* YOUR TASK
Nothing in the records may be changed; retype them in full.

* PROVIDED MATERIAL
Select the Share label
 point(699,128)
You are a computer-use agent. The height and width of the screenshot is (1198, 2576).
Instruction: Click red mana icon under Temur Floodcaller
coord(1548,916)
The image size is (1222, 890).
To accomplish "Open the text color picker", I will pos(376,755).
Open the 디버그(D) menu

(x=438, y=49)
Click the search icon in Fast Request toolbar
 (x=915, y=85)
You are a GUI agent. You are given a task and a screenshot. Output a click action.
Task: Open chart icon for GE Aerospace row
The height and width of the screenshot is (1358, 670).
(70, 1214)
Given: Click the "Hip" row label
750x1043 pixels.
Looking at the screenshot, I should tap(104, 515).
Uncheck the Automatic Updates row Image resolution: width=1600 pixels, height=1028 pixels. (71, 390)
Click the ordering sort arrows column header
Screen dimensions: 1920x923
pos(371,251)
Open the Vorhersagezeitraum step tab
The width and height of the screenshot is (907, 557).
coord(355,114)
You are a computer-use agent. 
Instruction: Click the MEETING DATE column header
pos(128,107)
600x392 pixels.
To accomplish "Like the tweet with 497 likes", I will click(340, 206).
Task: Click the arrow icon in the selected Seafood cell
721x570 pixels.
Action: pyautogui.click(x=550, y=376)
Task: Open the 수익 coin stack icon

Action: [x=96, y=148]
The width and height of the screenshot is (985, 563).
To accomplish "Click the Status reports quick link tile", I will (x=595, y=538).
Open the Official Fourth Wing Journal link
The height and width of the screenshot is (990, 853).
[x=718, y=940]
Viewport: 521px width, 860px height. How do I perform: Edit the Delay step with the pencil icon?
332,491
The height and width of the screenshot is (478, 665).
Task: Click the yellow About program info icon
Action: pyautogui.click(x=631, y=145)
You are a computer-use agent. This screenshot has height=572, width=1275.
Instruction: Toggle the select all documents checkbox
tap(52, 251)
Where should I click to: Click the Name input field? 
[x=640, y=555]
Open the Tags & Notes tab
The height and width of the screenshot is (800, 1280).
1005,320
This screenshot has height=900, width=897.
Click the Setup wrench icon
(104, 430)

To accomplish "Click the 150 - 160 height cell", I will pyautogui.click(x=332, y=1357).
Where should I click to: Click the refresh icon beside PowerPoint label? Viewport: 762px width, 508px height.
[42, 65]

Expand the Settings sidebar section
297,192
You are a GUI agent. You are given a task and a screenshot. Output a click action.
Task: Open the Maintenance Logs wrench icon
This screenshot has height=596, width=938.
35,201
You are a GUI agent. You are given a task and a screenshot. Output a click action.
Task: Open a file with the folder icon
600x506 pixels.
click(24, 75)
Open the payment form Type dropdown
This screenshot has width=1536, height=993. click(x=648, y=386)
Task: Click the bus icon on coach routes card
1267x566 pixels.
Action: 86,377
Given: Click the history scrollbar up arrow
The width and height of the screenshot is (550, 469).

* WRITTEN RESPONSE
Select the Share label
 point(699,128)
You are a computer-use agent. The height and width of the screenshot is (1198, 2576).
Instruction: Click red mana icon under Temur Floodcaller
coord(1548,916)
The image size is (1222, 890).
To accomplish "Open the text color picker", I will pos(376,755).
Open the 디버그(D) menu

(x=438, y=49)
Click the search icon in Fast Request toolbar
 (x=915, y=85)
You are a GUI agent. You are given a task and a screenshot. Output a click action.
Task: Open chart icon for GE Aerospace row
The height and width of the screenshot is (1358, 670).
(70, 1214)
Given: Click the "Hip" row label
750x1043 pixels.
Looking at the screenshot, I should tap(104, 515).
Uncheck the Automatic Updates row Image resolution: width=1600 pixels, height=1028 pixels. (71, 390)
Click the ordering sort arrows column header
Screen dimensions: 1920x923
pos(371,251)
Open the Vorhersagezeitraum step tab
The width and height of the screenshot is (907, 557).
coord(355,114)
You are a computer-use agent. 
Instruction: Click the MEETING DATE column header
pos(128,107)
600x392 pixels.
To accomplish "Like the tweet with 497 likes", I will click(340, 206).
Task: Click the arrow icon in the selected Seafood cell
721x570 pixels.
Action: pyautogui.click(x=550, y=376)
Task: Open the 수익 coin stack icon

Action: [x=96, y=148]
The width and height of the screenshot is (985, 563).
To accomplish "Click the Status reports quick link tile", I will (x=595, y=538).
Open the Official Fourth Wing Journal link
The height and width of the screenshot is (990, 853).
[x=718, y=940]
Viewport: 521px width, 860px height. How do I perform: Edit the Delay step with the pencil icon?
332,491
The height and width of the screenshot is (478, 665).
Task: Click the yellow About program info icon
Action: pyautogui.click(x=631, y=145)
You are a computer-use agent. This screenshot has height=572, width=1275.
Instruction: Toggle the select all documents checkbox
tap(52, 251)
Where should I click to: Click the Name input field? 
[x=640, y=555]
Open the Tags & Notes tab
The height and width of the screenshot is (800, 1280).
1005,320
This screenshot has height=900, width=897.
Click the Setup wrench icon
(104, 430)

To accomplish "Click the 150 - 160 height cell", I will pyautogui.click(x=332, y=1357).
Where should I click to: Click the refresh icon beside PowerPoint label? Viewport: 762px width, 508px height.
[42, 65]

Expand the Settings sidebar section
297,192
You are a GUI agent. You are given a task and a screenshot. Output a click action.
Task: Open the Maintenance Logs wrench icon
This screenshot has height=596, width=938.
35,201
You are a GUI agent. You are given a task and a screenshot. Output a click action.
Task: Open a file with the folder icon
600x506 pixels.
click(24, 75)
Open the payment form Type dropdown
This screenshot has width=1536, height=993. click(x=648, y=386)
Task: Click the bus icon on coach routes card
1267x566 pixels.
Action: 86,377
Given: Click the history scrollbar up arrow
The width and height of the screenshot is (550, 469).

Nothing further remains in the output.